Newswise — More than a quarter of all U.S. parents say they do not intend to vaccinate their children against COVID-19, according to preliminary results from a study by Indiana University researchers.

Additionally, researchers found that roughly a quarter of all U.S. parents oppose efforts to require coronavirus vaccines in schools, creating a potential roadblock for curbing the virus.  This opposition was more common among mothers than among fathers, and was especially common among white Republican and Republican-leaning mothers.

"Women tend to serve as family health managers within the family so they are generally more likely than men to follow expert medical recommendations for avoiding health risks," said author co-lead Jessica Calarco, professor of sociology at IU. "However, with the onslaught of misinformation around the coronavirus, the pressure women face to control risks may be leading them to disproportionately oppose some new efforts to promote public health."

Preliminary findings from this study have been posted on the open access platform SOC ARXIV as a working paper awaiting peer review.
 
The study looked at a nationally representative survey of 1,946 U.S. parents and in-depth interviews from Calarco’s Pandemic Parenting Study that included a politically, socio-economically and racially-diverse group of 64 mothers.

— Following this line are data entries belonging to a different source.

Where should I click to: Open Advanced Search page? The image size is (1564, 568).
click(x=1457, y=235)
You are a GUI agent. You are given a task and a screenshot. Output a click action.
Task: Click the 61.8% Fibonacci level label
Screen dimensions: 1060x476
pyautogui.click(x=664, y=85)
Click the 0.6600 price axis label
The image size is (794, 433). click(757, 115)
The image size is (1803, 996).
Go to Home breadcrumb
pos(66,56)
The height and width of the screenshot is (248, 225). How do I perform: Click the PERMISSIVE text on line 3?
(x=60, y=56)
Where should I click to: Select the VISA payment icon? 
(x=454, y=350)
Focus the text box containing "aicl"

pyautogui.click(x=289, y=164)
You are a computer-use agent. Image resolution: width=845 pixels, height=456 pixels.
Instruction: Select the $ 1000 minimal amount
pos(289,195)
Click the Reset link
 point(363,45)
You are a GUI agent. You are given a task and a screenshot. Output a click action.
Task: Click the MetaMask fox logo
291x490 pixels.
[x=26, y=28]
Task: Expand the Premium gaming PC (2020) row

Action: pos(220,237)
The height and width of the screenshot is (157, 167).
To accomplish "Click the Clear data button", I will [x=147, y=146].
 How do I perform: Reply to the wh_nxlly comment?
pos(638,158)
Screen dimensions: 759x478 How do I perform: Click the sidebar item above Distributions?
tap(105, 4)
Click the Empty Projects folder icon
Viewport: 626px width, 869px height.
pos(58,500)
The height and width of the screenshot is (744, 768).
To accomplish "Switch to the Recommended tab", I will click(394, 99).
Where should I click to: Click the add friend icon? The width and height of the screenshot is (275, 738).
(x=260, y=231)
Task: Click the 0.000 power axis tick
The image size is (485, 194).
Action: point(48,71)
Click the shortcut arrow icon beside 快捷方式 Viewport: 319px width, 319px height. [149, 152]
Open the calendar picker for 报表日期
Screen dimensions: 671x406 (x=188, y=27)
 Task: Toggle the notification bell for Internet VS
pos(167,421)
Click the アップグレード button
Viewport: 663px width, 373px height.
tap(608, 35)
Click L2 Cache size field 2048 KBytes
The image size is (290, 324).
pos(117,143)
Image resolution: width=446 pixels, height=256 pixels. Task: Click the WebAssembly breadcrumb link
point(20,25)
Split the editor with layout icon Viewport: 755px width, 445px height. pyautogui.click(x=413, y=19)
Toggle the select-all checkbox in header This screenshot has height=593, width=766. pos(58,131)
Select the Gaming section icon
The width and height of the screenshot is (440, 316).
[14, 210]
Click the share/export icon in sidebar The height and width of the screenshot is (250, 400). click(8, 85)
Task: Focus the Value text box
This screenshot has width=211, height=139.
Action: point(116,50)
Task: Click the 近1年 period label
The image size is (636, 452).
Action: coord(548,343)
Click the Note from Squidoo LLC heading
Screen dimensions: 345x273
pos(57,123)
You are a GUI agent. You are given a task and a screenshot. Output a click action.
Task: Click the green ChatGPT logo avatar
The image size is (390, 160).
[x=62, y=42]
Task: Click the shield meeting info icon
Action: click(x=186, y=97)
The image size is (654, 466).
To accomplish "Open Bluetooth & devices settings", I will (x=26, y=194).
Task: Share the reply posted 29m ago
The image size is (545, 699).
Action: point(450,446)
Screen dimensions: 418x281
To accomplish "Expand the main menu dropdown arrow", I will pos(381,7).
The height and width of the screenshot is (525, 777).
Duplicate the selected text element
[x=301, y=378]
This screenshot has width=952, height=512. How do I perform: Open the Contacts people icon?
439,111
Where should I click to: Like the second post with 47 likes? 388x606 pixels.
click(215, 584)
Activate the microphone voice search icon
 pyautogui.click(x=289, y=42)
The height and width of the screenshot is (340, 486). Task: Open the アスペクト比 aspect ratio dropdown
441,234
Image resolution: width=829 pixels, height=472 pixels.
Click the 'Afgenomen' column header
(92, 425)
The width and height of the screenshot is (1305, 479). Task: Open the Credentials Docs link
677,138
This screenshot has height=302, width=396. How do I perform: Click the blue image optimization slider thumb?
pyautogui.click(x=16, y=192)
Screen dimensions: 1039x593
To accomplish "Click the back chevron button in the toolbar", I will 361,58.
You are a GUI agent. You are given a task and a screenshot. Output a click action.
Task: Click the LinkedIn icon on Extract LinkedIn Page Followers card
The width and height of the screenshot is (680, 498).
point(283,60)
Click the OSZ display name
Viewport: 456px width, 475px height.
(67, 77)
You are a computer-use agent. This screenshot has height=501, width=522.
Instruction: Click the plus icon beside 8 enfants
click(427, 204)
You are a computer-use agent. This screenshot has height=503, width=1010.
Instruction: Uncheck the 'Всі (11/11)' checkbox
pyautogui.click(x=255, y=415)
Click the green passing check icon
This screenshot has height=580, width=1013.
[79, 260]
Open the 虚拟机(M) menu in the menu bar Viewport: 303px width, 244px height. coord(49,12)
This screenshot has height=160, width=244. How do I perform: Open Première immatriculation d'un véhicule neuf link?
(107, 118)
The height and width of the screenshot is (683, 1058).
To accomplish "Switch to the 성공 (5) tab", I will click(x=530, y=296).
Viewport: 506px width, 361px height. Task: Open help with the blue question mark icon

The researchers looked at parents’ views on COVID-19 vaccinations for children and potential school-required immunizations against COVID-19.

According to the study, more than one-third (34 percent) of all mothers said they do not plan to vaccinate their children. That number was higher for white mothers who identify as Republican or Republican-leaning (47 percent). In contrast, only 17 percent of fathers said they do not plan to vaccinate their children. 

Additionally, a third of all moms oppose school-required vaccinations (33 percent), as do more than half of white Republican/Republican-leaning moms (54 percent). However, only 20 percent of fathers said they oppose school-required vaccinations against COVID-19.

Calarco said the gender disparity is surprising, given that women typically follow medical experts' advice, compared to men. That is where mothers' role as health manager comes in, Calarco said.

"In the U.S., we expect people to take responsibility for their health by avoiding health risks. Mothers, in particular, face strong pressure to control risks to their families' health," Calarco said. "With rampant misinformation, many mothers perceive themselves as able to control the risks of COVID-19 (including through the use of masks) but not the risks of the vaccines. So, they are planning to limit their children’s exposure to the virus rather than depend on the vaccine."

The study also found discrepancies among socioeconomic status, race/ethnicity and parents' association with the virus. Parents without bachelor's degrees were significantly more likely than those with bachelor’s degrees to oppose school-required immunizations. Additionally, Black parents are significantly more likely than white parents to oppose school-required immunizations, with the exception of white Republican parents.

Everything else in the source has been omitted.